La cacería

Después de que estallara con la crisis del 29 la burbuja de los años veinte, recordados luego como los felices veinte, los años treinta descubrieron con inquietud e indignación injusticias y errores, hipocresías y corruptelas. Esta legítima y justificada inquietud fue el motor de movimientos constructivos reformadores, como la llegada de la República en España o el triunfo del catalanismo social que representaba la figura cada vez más valorada de Francesc Macià. Pero en el conjunto del mundo, estas inquietudes y malestar provocaron también reacciones negativas, destructivas, que desembocaron en la hegemonía y confrontación de los totalitarismos y de los totalitarismos con las democracias, en el período quizás más trágico de la historia de la humanidad.

 

En este camino los años treinta, desde el estallido de la crisis hasta el triunfo de los totalitarismos, hubo una estación psicológica que forma parte necesaria de la cadena: la instalación en buena parte de la población, legítimamente indignada y socialmente resentida, de un instinto de caza, de pogromo, de persecución de quienes consideraba culpables de la situación o adversarios a la hora de solucionarla. Muchos sectores ideológicos y sociales eligieron unos culpables individuales o colectivos de la crisis y de la injusticia, elaboraron a menudo teorías de la conspiración que reforzaban el papel de los hipotéticos culpables, y los terminaron persiguiendo físicamente, a menudo con voluntad de aniquilación. En nombre de la justicia, de la necesidad de hacer justicia y limpieza, se señalaron unos culpables -los judíos, los masones, los curas, los burgueses, quienes iban a misa, los que no iban- y se convirtieron en los chivos expiatorios de un malestar colectivo. Se puso en marcha el instinto de caza, de linchamiento, de persecución, que terminó de la peor manera posible. Lo que vino era mucho peor que aquello de lo que se quería huir.

 

En nuestro caso, en la Cataluña de los treinta, este espíritu más general de culpabilización y de caza -documentable en el discurso político y también en la literatura- se sumó a la presencia cíclica de un cierto instinto nihilista de destrucción, de un gusto desesperado por el estallido de la violencia gratuita que se agota en sí misma, en un estallido orgiástico e irracional. Es lo que retrató Joan Maragall tras la Semana Trágica en su ‘Oda nova a Barcelona’, cuando habla de la verdulera endiablada que persigue a la monja y le quema el convento, y después lo rehace más potente.

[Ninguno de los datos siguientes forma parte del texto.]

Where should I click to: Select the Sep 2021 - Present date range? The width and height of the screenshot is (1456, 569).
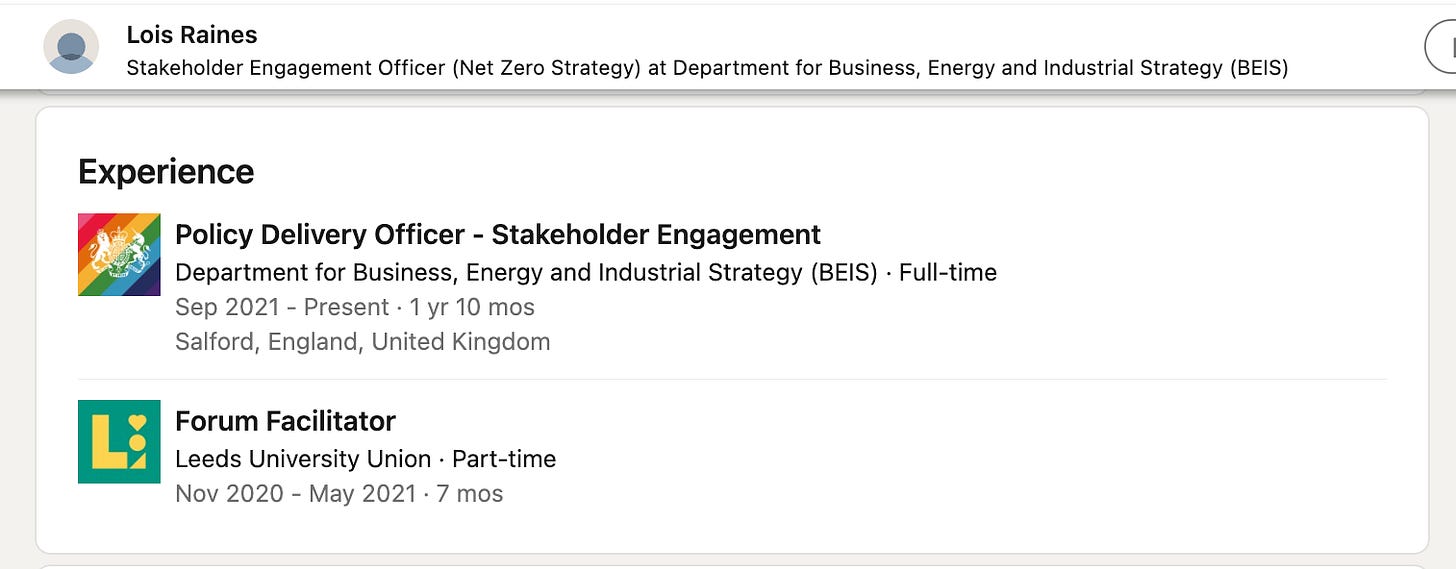tap(282, 307)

Un proyecto de destrucción que no lleva incorporado un proyecto de construcción posterior, sino que se enciende y se apaga de repente, y deja un rastro de cenizas.

 

La demanda de justicia es una señal de salud democrática y social: el buen funcionamiento de la justicia y de sus instituciones, sin privilegios ni excepciones. Pero el justicialismo social, la instalación en la sociedad, en nombre de la justicia, de un instinto de caza y de un gusto de destrucción sería una mala señal. La voluntad de limpiar y regenerar es imprescindible. La búsqueda de chivos expiatorios, alimentada por teorías conspirativas, es terrible. La capacidad de escandalizarse demuestra una sociedad viva. El escándalo hipócrita forzado -a veces compartiendo escandalizados y escandalizadores, a escala, un mismo código moral y un sistema de valores- tiene un punto destructivo.

 

Ni estamos en los años treinta ni la historia se repite. Hay un punto de salida compartido: la crisis económica, sus efectos sociales, las injusticias y la legítima indignación. A partir de aquí, cada tiempo hace su camino y no sigue necesariamente los itinerarios del pasado. Pero personalmente me parece detectar hoy y aquí algunos síntomas de ese instinto de caza, de aquel gusto por la destrucción, de aquel estallido irracional en busca de chivos expiatorios personales o colectivos, del gusto por las visiones conspirativas de la historia que ayudan a encontrar y señalar culpables, del prejuicio, de la condena social antes del juicio. No estoy diciendo que haya que repetir nada. El alarmismo es pecado. La alarma, no. Para que las cosas no pasen es imprescindible pensar que podrían llegar a pasar. Para evitar las enfermedades hay que observar la aparición de los primeros síntomas. Si realmente ese instinto de caza está y está creciendo, alarmémonos y corrijámoslo. Aún estamos a tiempo.